# Work to be completed:
Can you rewrite the lines from the one containing "You are a computer-use agent." through the one containing "pos(105,350)", with "checkbox" replaced by "check box" and nothing else changed? Leave the pictures out.

# Provided data:

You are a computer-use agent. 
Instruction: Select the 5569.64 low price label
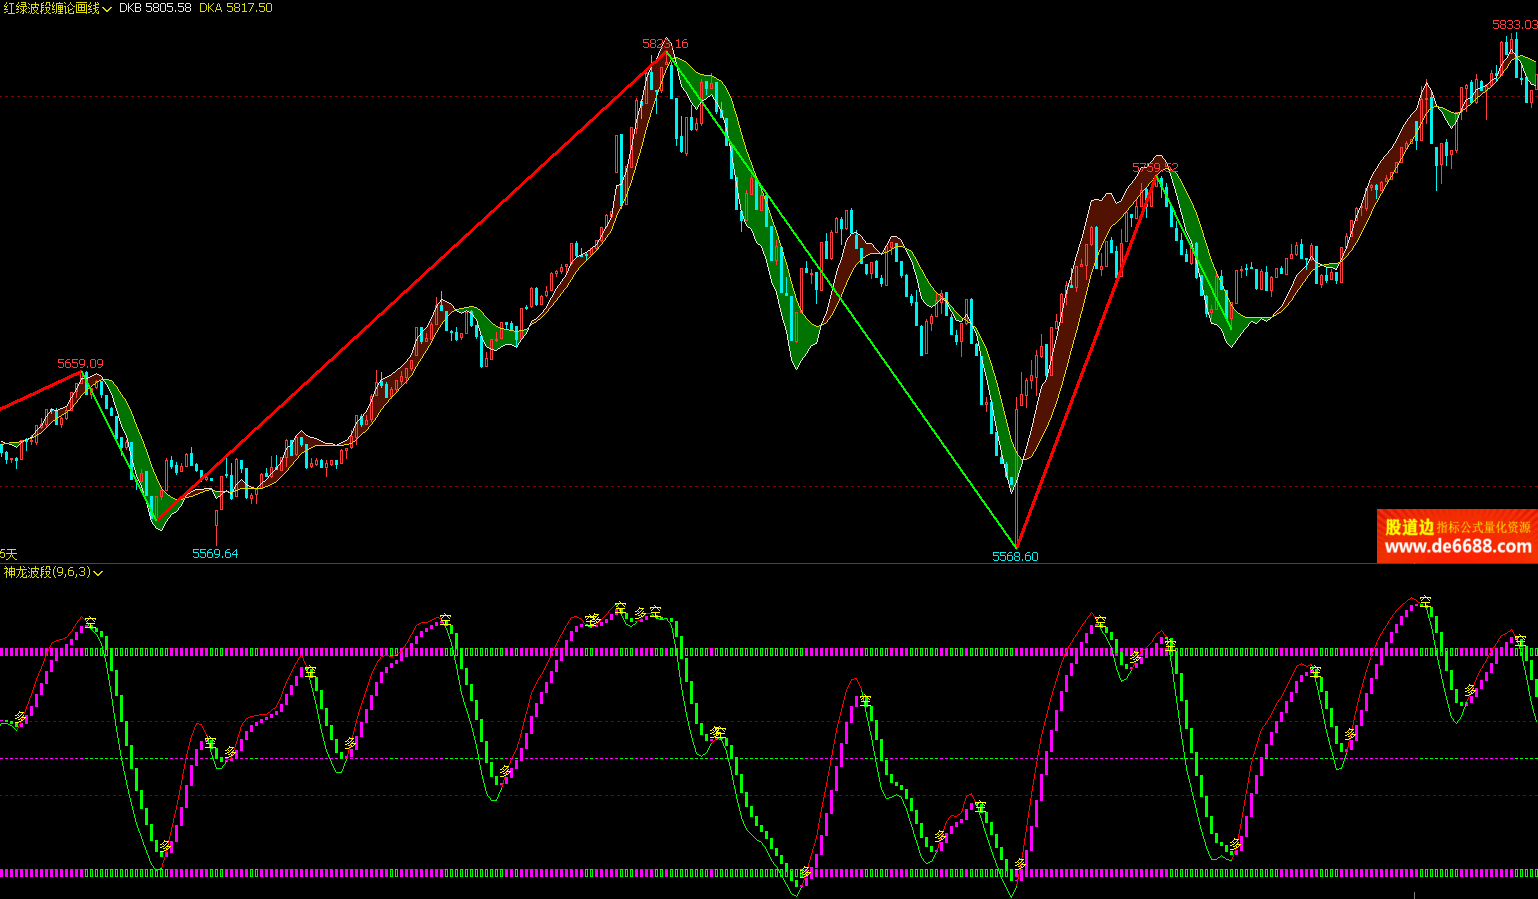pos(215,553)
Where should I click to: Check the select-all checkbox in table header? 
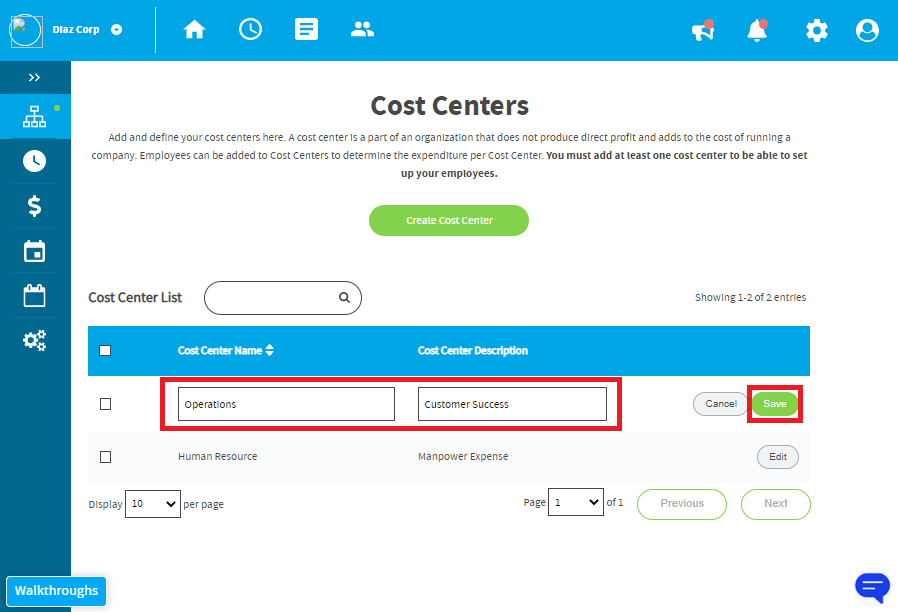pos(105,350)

==

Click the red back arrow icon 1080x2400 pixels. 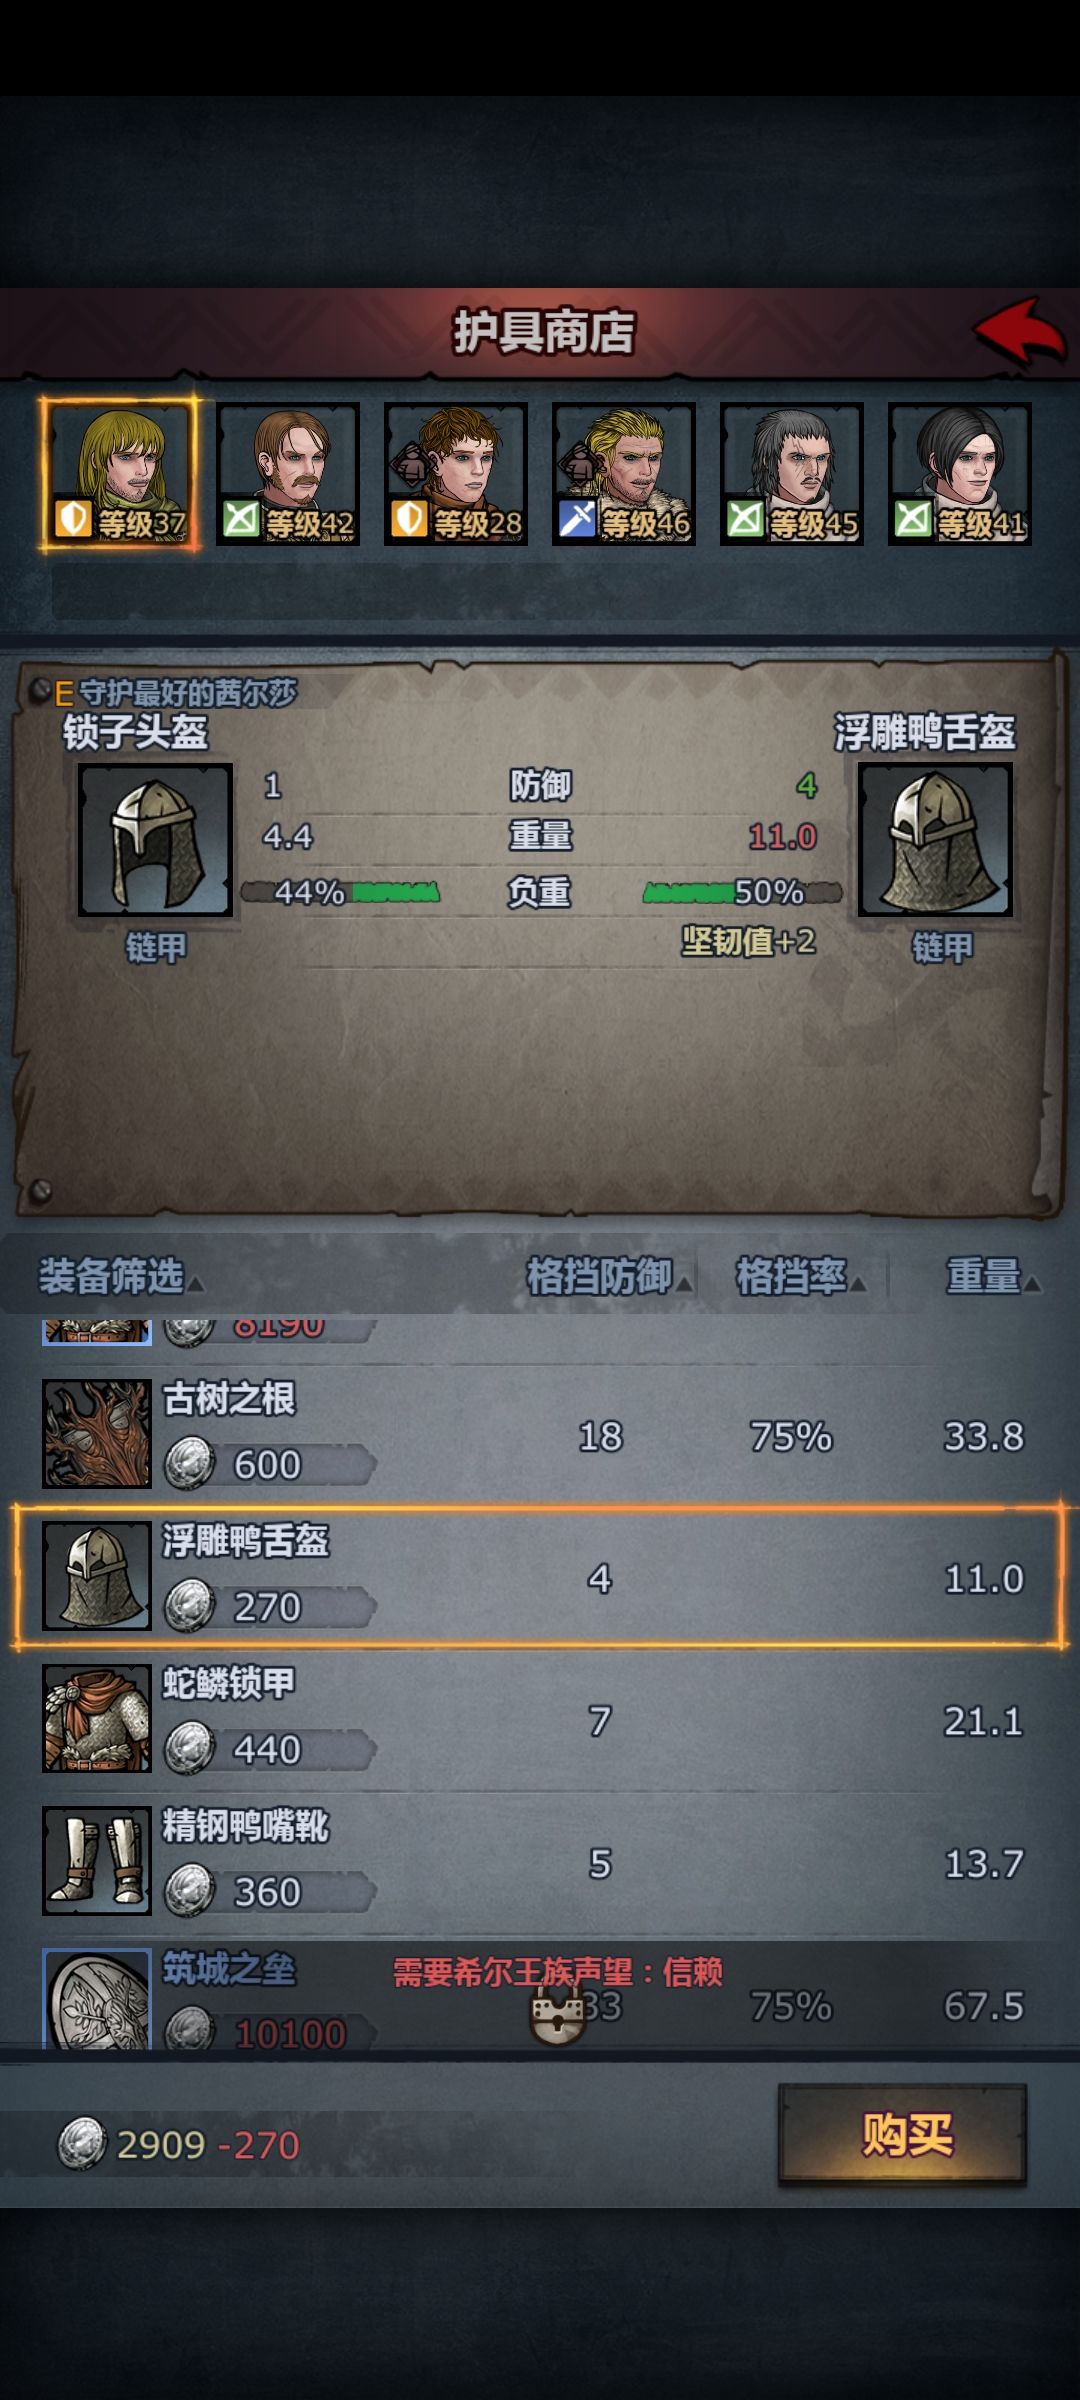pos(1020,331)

# Response to this task:
You are a computer-use agent. 
Instruction: Select the 5569.64 low price label
pos(215,553)
Where should I click to: Check the select-all check box in table header? 
pos(105,350)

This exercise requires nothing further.